*Assignment*. All lines from the one containing "You are a computer-use" through the last line of the listing should be given again exactly, with no pictures.

(Material provided begins)

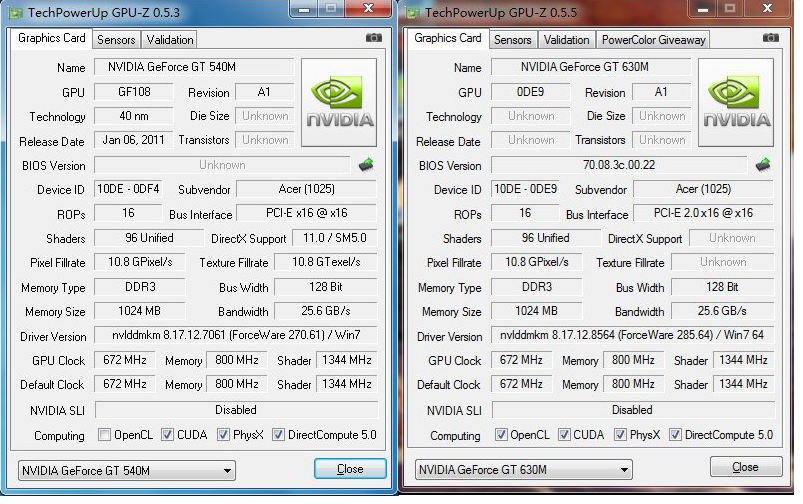Open Validation tab in GPU-Z 0.5.5 window
This screenshot has height=504, width=803.
tap(566, 40)
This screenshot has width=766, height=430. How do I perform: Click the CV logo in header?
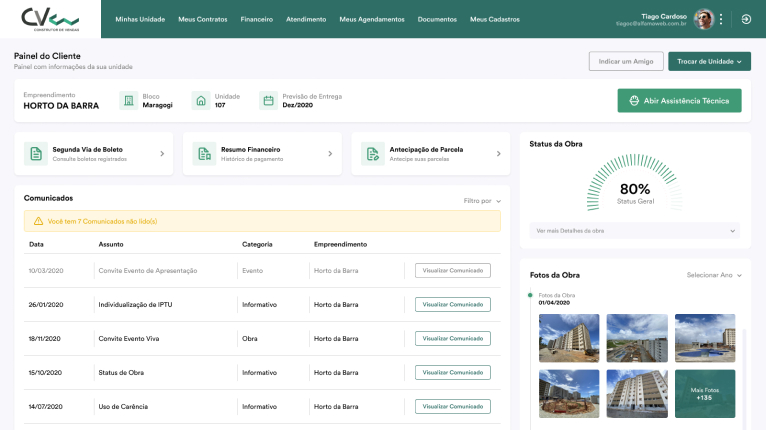pos(49,19)
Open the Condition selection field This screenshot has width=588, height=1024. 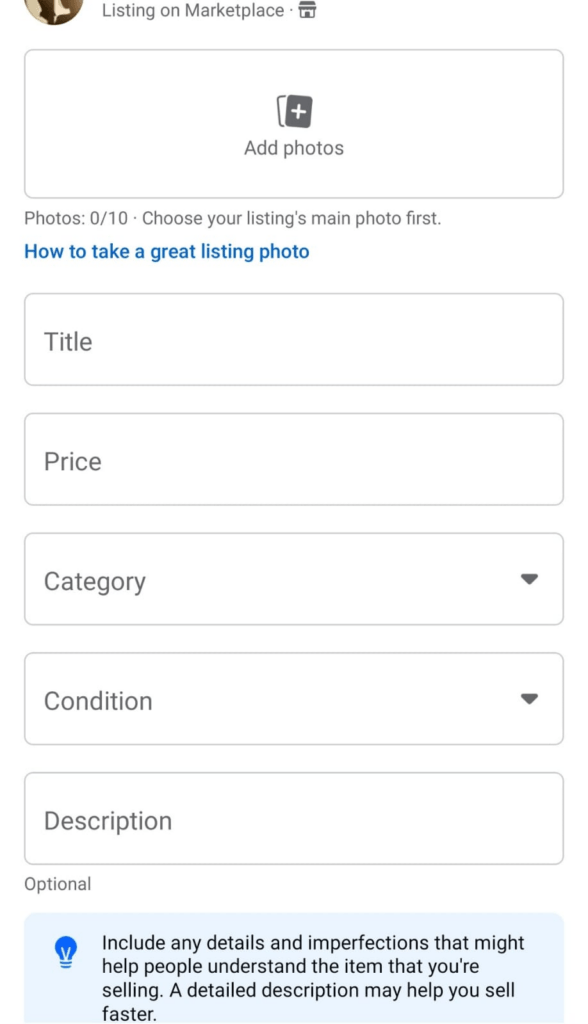[294, 699]
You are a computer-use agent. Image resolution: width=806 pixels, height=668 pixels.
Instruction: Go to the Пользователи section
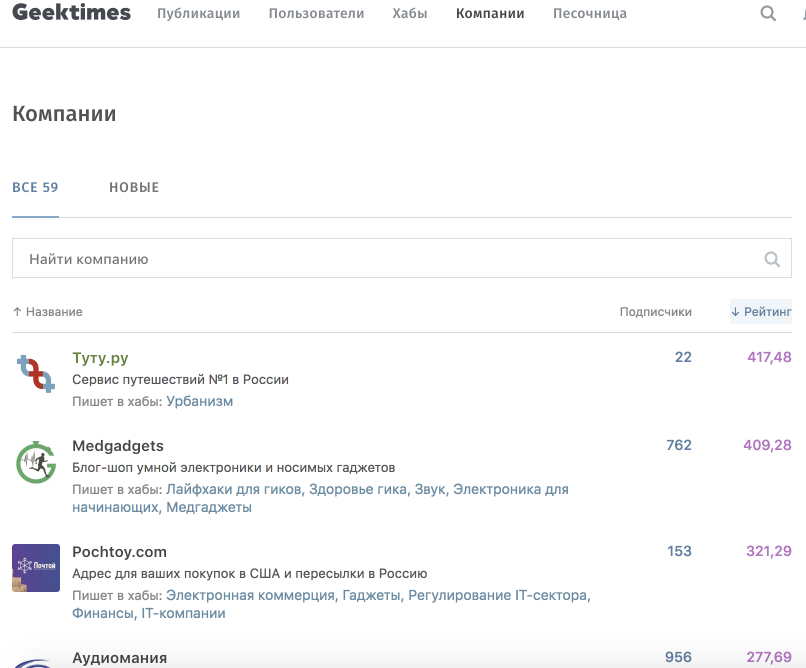pos(316,14)
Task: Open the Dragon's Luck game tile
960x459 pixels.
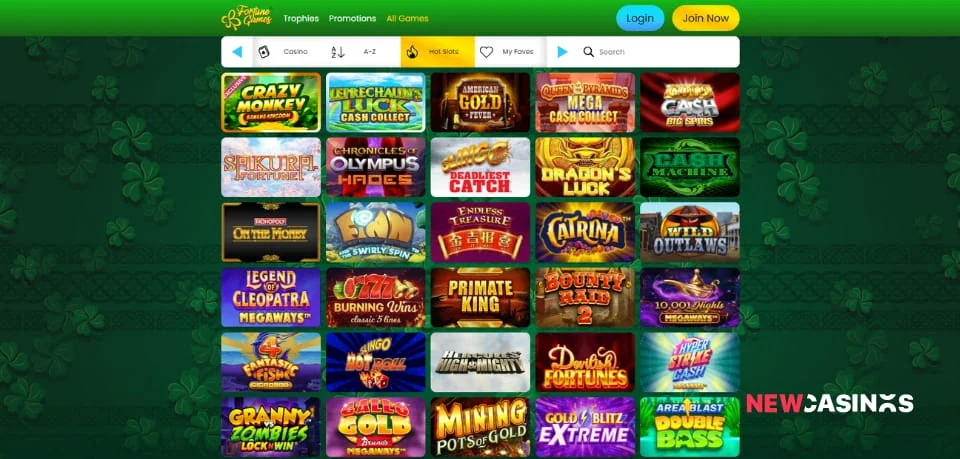Action: click(x=585, y=167)
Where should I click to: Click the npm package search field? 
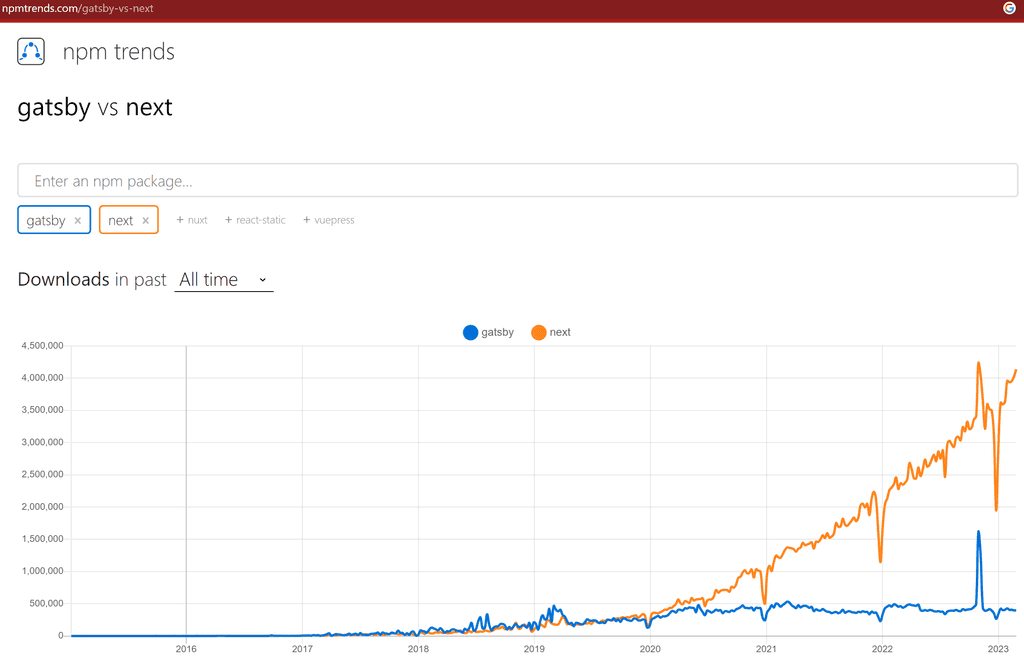pyautogui.click(x=517, y=181)
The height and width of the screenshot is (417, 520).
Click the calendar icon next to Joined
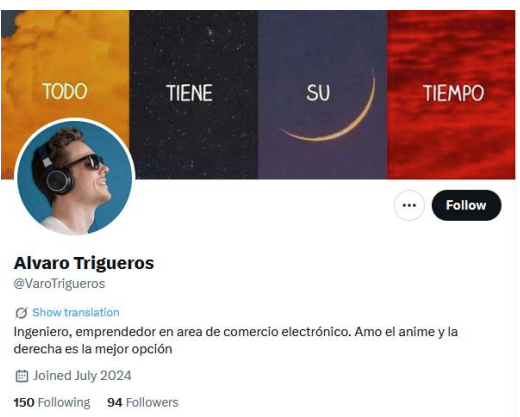(x=22, y=376)
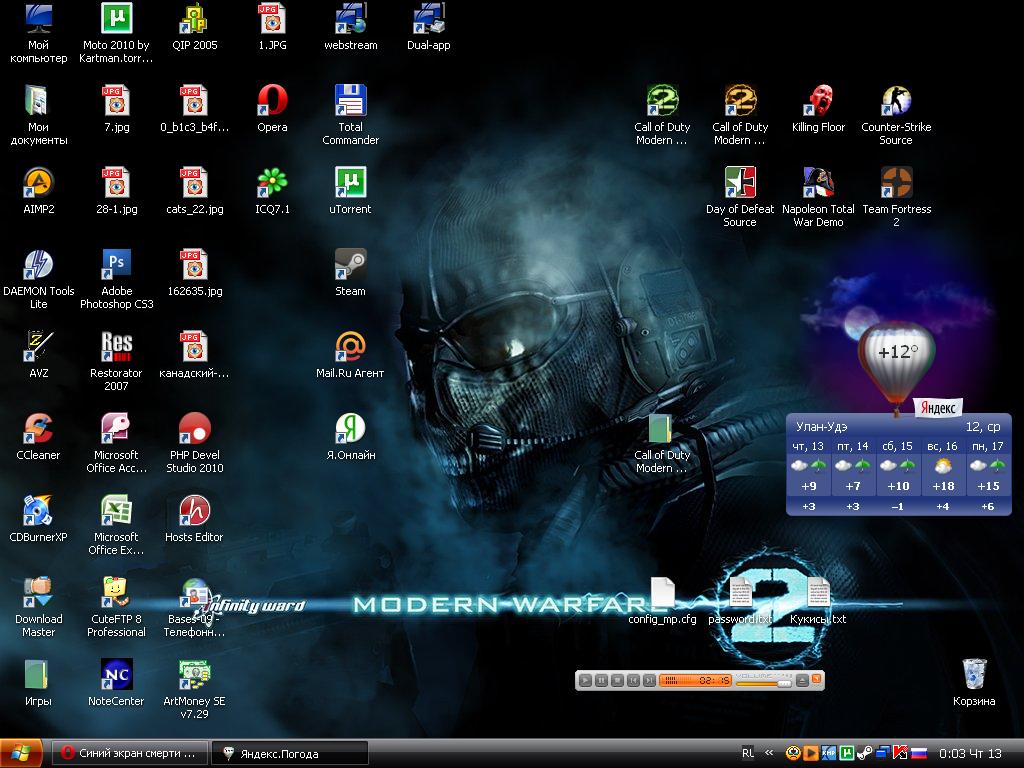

(Material provided ends)

*Expected output*.
You are a computer-use agent. Image resolution: width=806 pixels, height=668 pixels.
Instruction: Go to the Пользователи section
pos(316,14)
Task: Open the Dragon's Luck game tile
960x459 pixels.
Action: click(x=585, y=167)
Where should I click to: Click the npm package search field? 
pyautogui.click(x=517, y=181)
The height and width of the screenshot is (417, 520).
Click the calendar icon next to Joined
(x=22, y=376)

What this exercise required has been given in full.